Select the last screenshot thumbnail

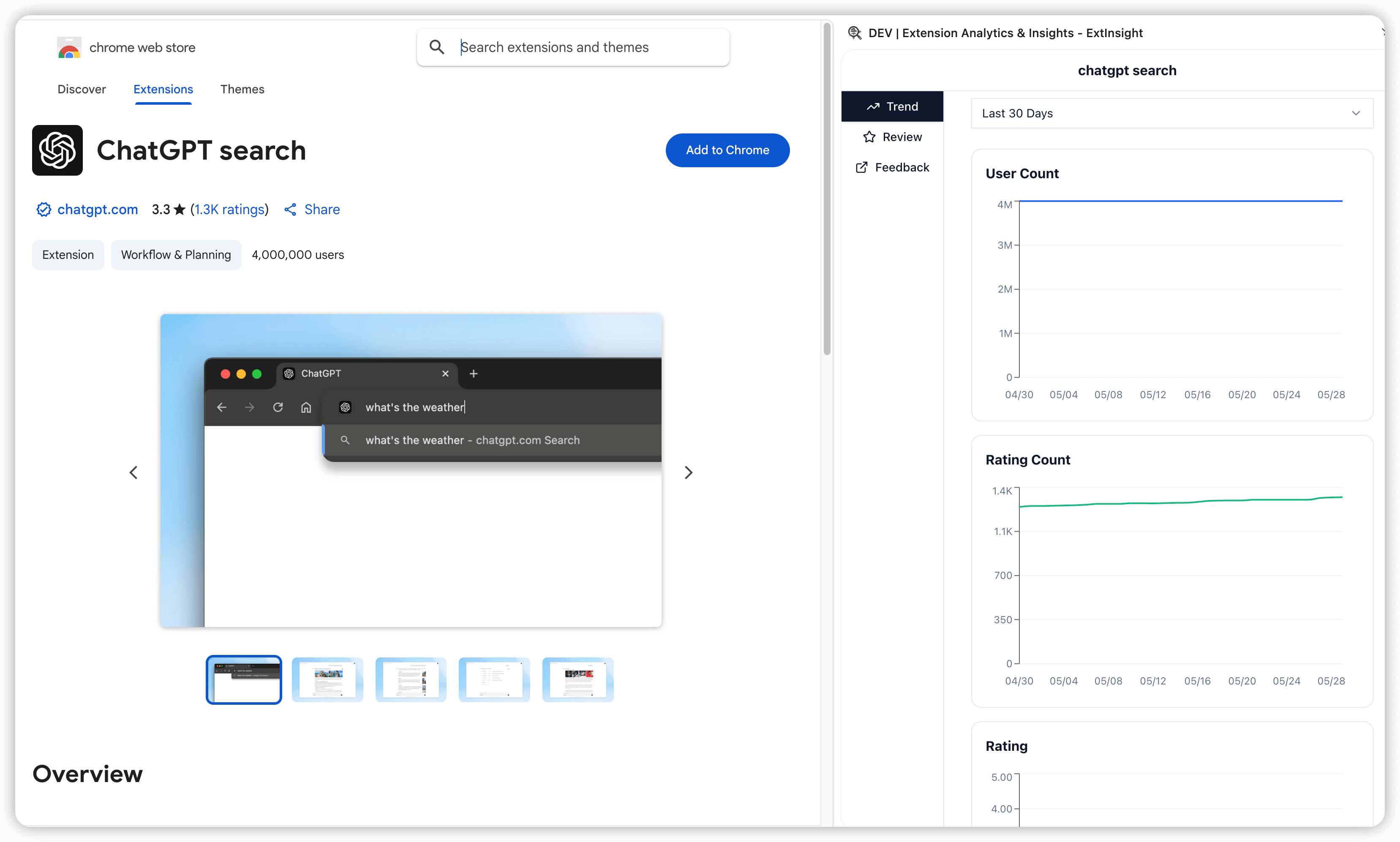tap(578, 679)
...
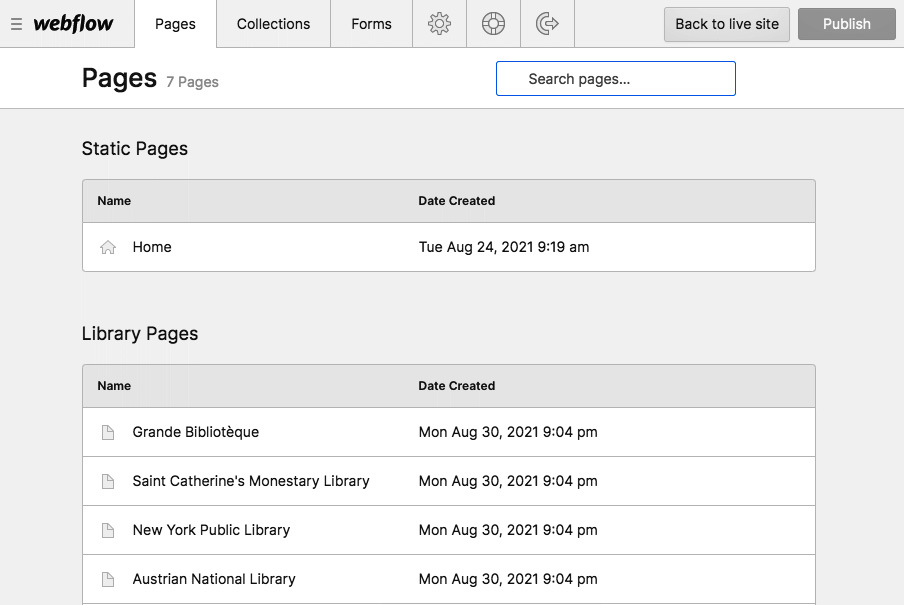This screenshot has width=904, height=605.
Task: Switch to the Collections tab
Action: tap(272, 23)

OBJECTIVE
Retype the data from the line that contains "This screenshot has width=904, height=605." through the line that contains "Action: tap(272, 23)", keeping both of those lines. Leave the pictures out of your answer.

FINAL RESULT
This screenshot has width=904, height=605.
Task: Switch to the Collections tab
Action: tap(272, 23)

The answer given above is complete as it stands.